BE pede que união entre as centrais sindicais se mantenha contra pacote laboral

O coordenador do BE apelou hoje à união das duas centrais sindicais contra as propostas de alteração à lei laboral que "diminuem salários e tempo para viver", e acusou o Governo de ostracizar partes do movimento sindical.

Lusa /

"Há muito pouco tempo houve uma greve geral que foi apoiada pelas duas centrais sindicais.
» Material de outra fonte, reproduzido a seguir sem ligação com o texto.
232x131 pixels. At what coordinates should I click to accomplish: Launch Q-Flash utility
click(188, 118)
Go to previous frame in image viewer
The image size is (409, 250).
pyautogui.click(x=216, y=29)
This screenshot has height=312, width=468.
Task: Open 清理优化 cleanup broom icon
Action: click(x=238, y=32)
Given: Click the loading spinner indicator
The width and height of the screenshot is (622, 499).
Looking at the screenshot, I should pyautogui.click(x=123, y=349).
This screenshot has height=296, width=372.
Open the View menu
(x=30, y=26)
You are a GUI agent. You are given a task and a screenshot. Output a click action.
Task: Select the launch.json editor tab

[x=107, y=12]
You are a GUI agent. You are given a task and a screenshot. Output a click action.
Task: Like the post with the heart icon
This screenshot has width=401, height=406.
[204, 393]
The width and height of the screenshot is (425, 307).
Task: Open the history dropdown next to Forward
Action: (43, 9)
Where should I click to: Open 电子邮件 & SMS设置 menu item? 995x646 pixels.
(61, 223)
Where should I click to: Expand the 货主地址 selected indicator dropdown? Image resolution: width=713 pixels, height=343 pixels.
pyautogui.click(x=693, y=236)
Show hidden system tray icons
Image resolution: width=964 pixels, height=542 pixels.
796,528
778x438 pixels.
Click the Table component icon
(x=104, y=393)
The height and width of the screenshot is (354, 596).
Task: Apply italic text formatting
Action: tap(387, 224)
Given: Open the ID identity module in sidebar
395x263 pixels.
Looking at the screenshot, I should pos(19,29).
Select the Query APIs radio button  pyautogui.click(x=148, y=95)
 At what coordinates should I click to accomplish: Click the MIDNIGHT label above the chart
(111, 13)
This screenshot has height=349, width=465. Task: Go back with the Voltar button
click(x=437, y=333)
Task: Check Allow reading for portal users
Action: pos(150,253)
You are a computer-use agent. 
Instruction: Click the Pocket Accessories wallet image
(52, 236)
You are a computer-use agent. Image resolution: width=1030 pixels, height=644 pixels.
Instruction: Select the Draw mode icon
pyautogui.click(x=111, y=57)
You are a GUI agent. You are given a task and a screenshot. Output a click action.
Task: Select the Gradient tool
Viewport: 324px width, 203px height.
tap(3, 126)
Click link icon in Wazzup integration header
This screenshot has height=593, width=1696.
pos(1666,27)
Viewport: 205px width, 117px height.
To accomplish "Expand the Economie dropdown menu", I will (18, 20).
Essa unidade tem de se manter para que haja realmente uma posição capaz de derrotar a vontade do Governo de aprovar leis que são muito gravosas para quem trabalha", considerou José Manuel Pureza.

O líder do BE participou hoje na manifestação convocada pela CGTP contra o pacote laboral e que juntou no Largo Camões, em Lisboa, milhares de pessoas em protesto rumo à Assembleia da República.

Defendendo que "só um movimento muito forte" será capaz de fazer frente às intenções do executivo, José Manuel Pureza acusou o Governo de ostracizar "partes dominantes do movimento sindical".

Em concreto, o líder partidário referia-se às declarações da ministra do Trabalho, Rosário Palma Ramalho, que disse hoje que a CGTP se "auto afastou" das negociações da reforma laboral, "ao contrário da UGT".

No que respeita às alterações à legislação laboral, o coordenador do BE considerou que eternizam a precariedade, roubam tempo da vida pessoal aos trabalhadores e diminuem o pagamento das horas extraordinárias.

"São, portanto, leis que diminuem salário e tempo para viver", resumiu.